### REQUIRED WORK
Rewrite the rows starting at the line that contains "This screenshot has width=1024, height=891." and ending at the last row, keeping the requests. Multiply each coordinate in the answers by 0.55 and round to a whole number, with halves rounded up, and leave the pictures out.

[start of INPUT ROWS]

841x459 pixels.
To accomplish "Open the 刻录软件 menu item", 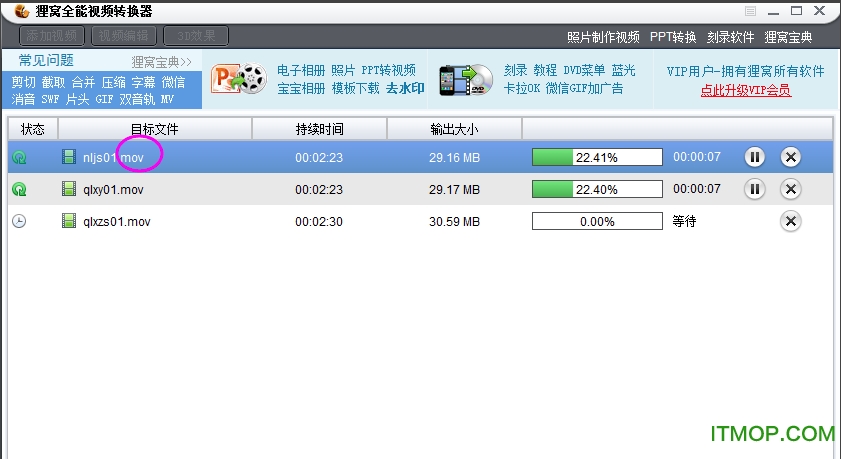I will [x=730, y=37].
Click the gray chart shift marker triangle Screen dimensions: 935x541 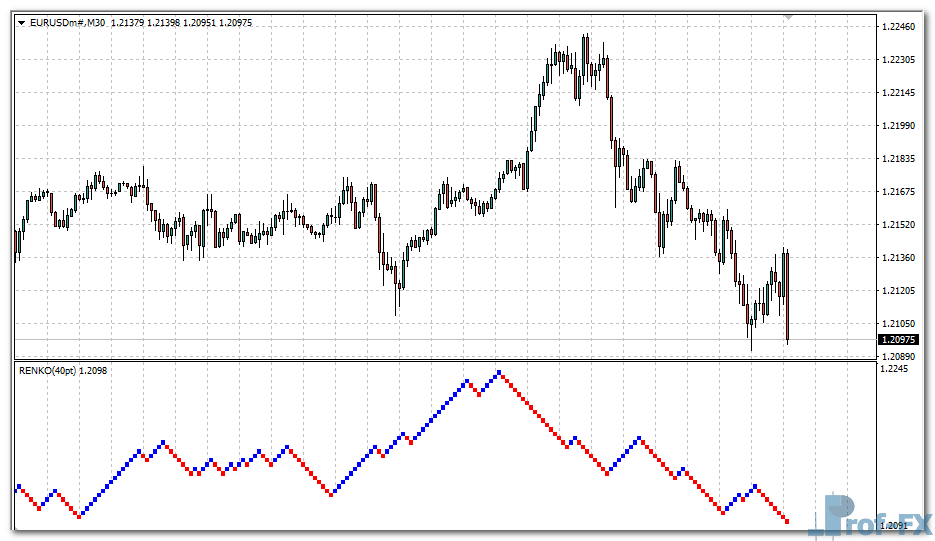coord(789,17)
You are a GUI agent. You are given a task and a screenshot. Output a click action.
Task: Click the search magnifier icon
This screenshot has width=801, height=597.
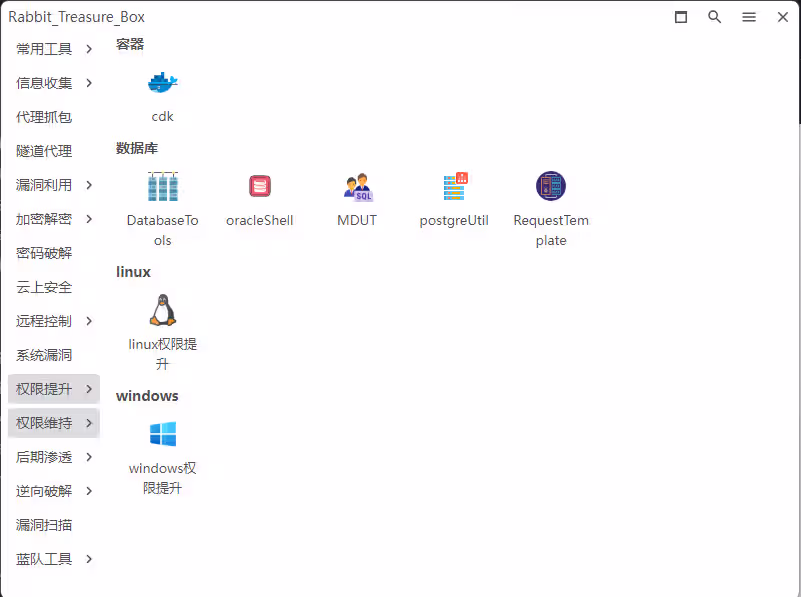coord(714,17)
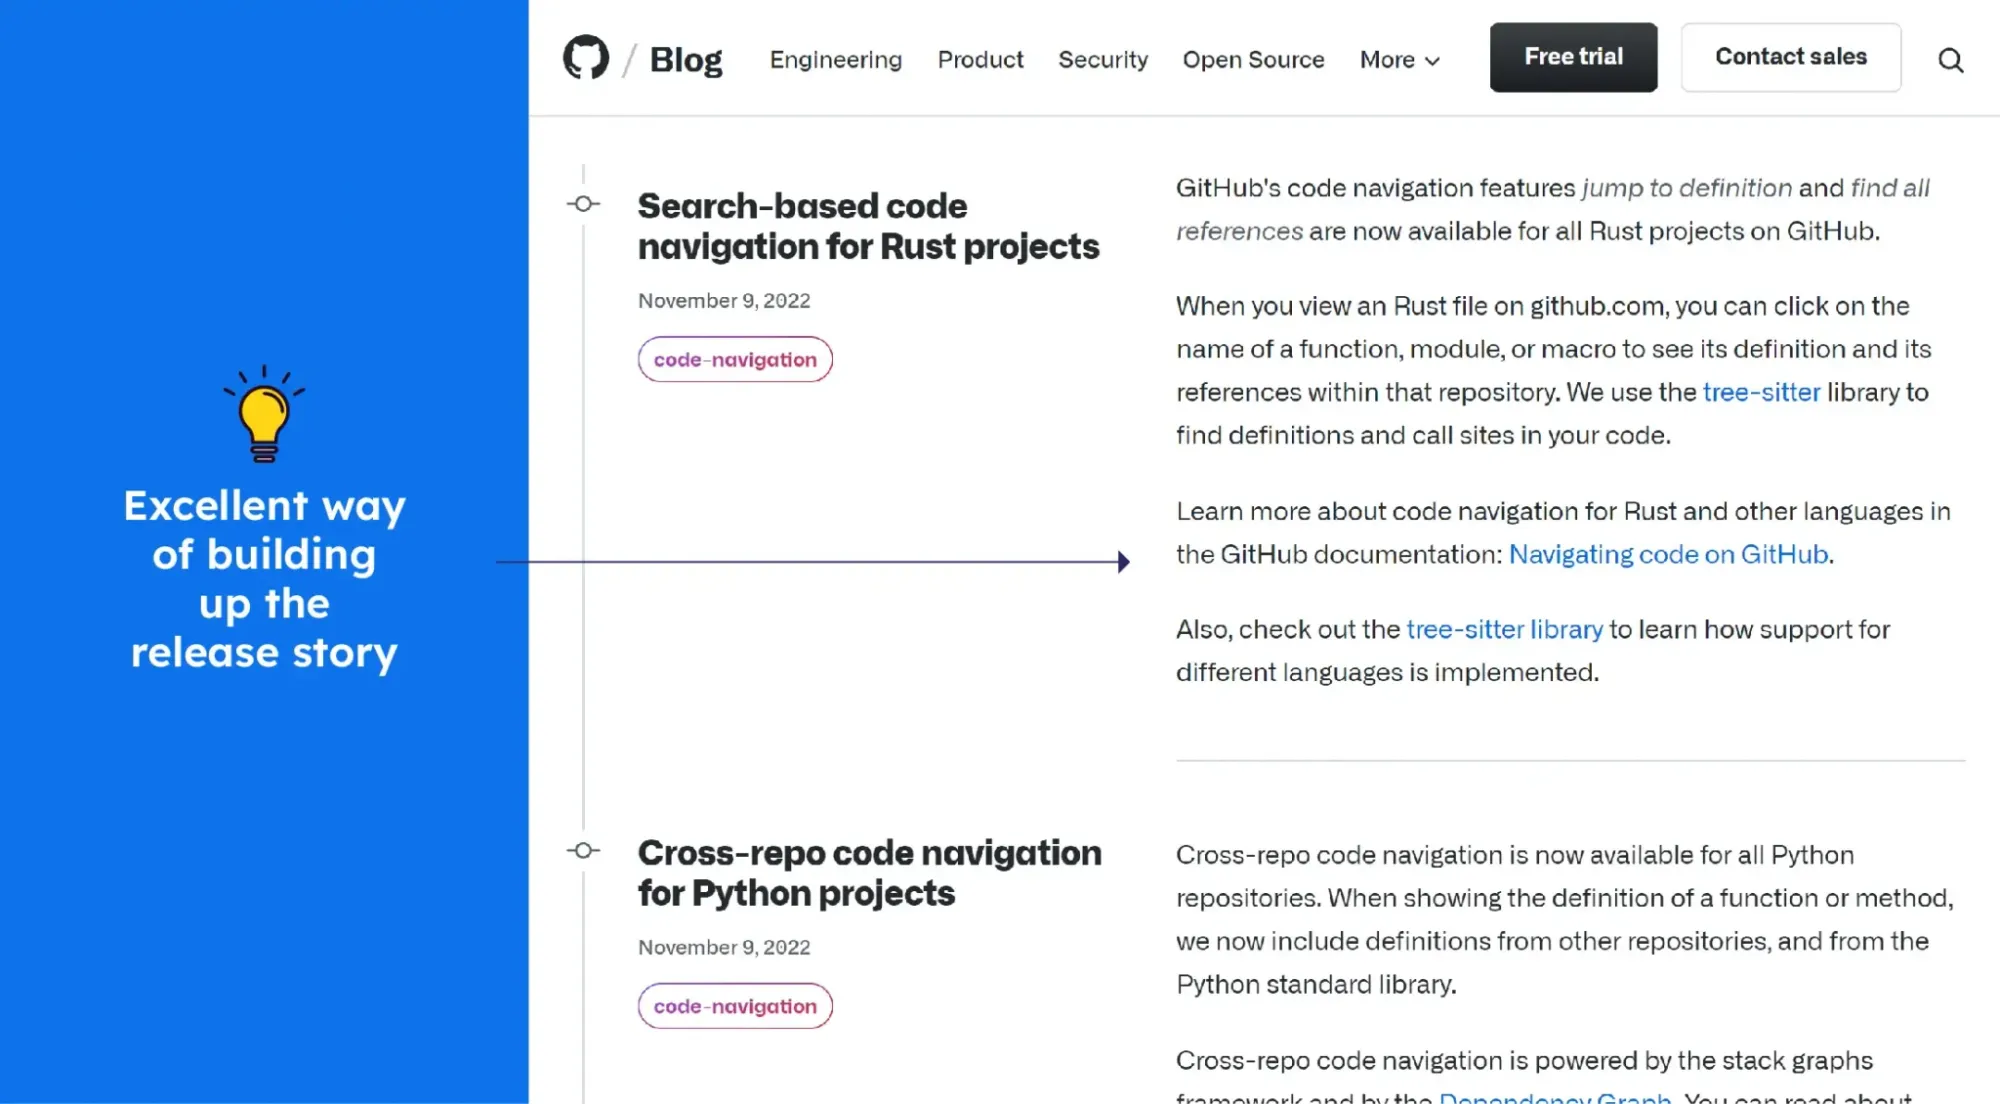Select the Security nav item
Viewport: 2000px width, 1104px height.
[x=1103, y=60]
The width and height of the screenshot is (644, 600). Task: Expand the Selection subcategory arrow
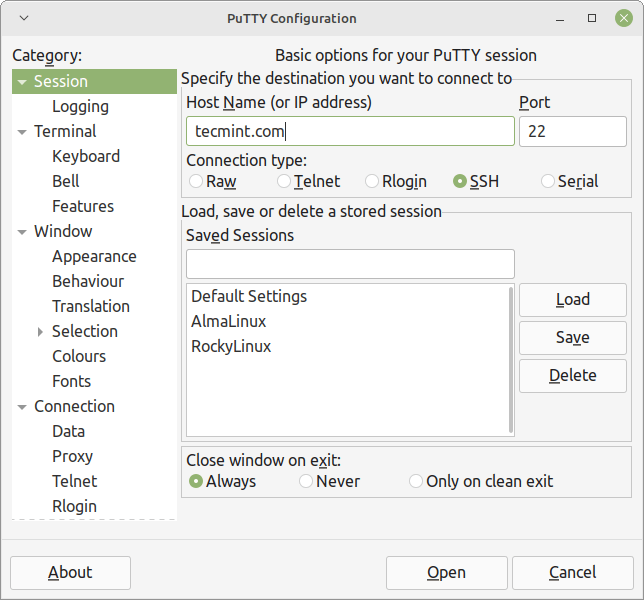point(40,332)

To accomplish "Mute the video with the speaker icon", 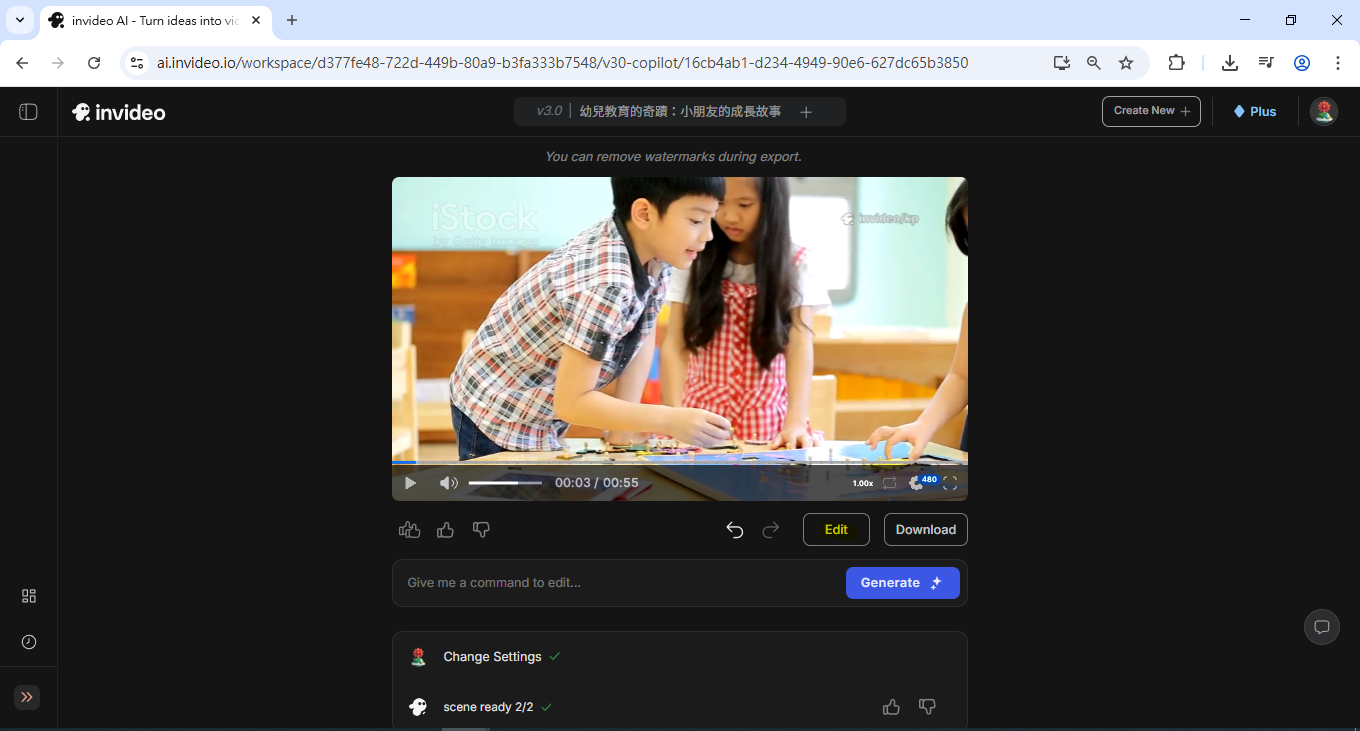I will 448,483.
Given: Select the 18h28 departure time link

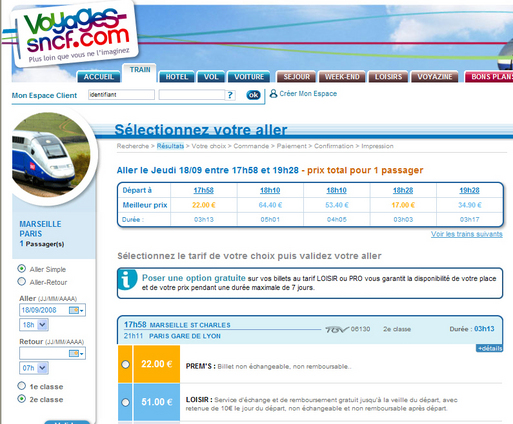Looking at the screenshot, I should click(x=403, y=190).
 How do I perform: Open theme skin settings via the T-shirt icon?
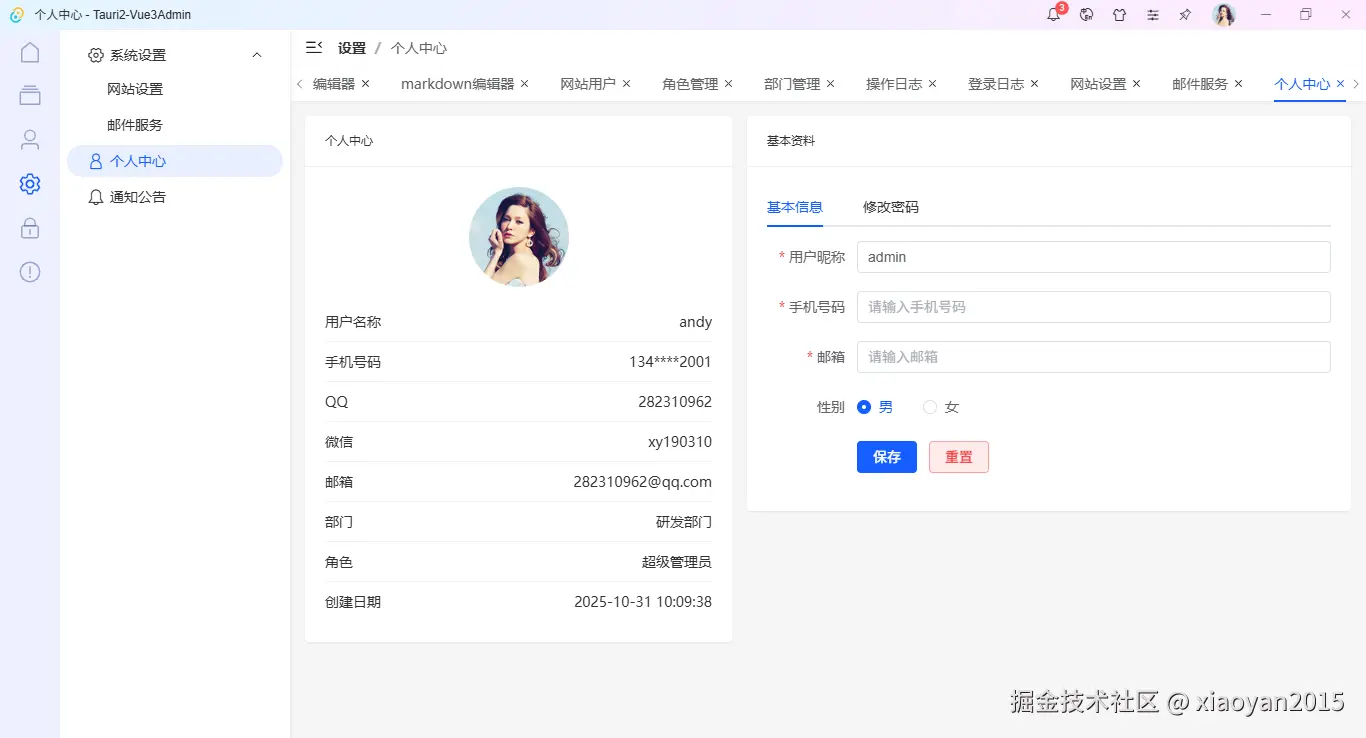[1119, 15]
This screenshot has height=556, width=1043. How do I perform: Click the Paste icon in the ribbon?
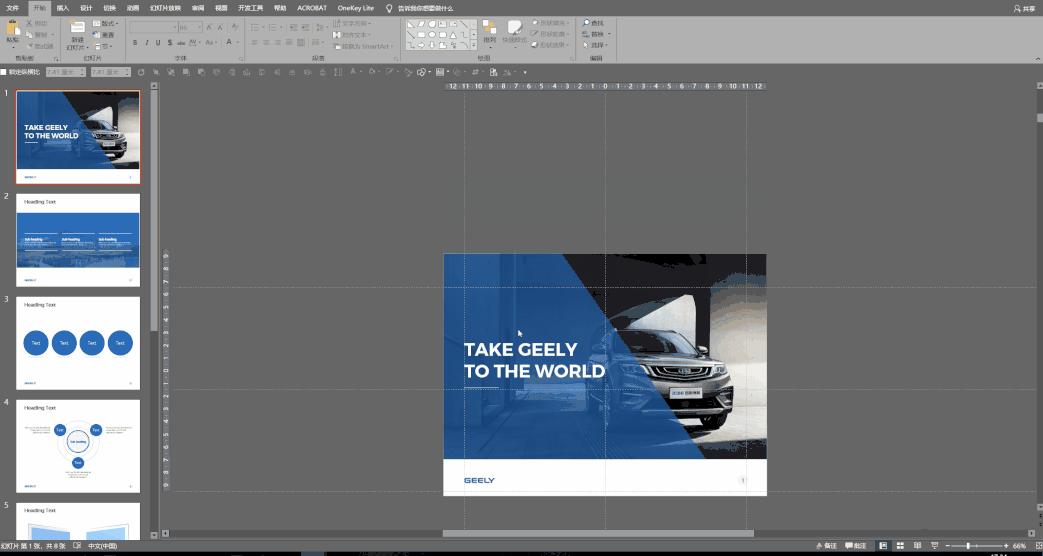13,30
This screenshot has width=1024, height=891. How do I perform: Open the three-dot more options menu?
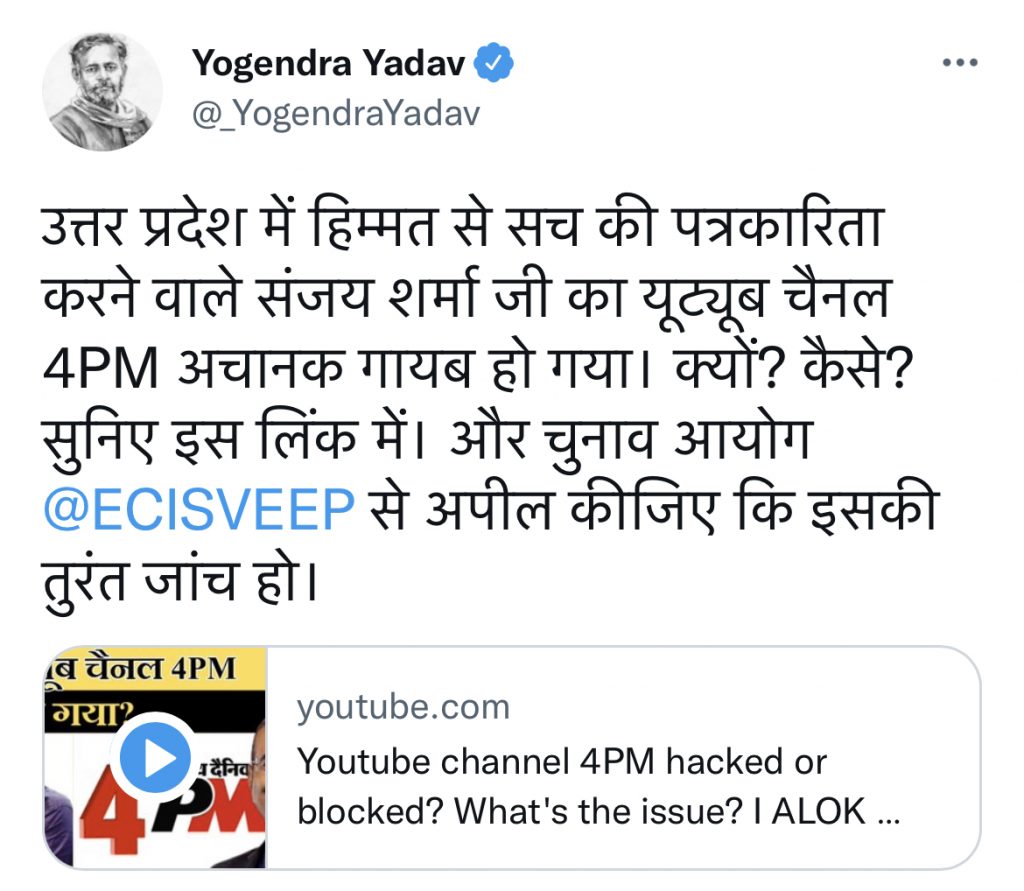(x=960, y=63)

[end of INPUT ROWS]

### RESPONSE FOR THIS EXERCISE
This screenshot has width=1024, height=891. How do I perform: Open the three-dot more options menu?
(x=528, y=35)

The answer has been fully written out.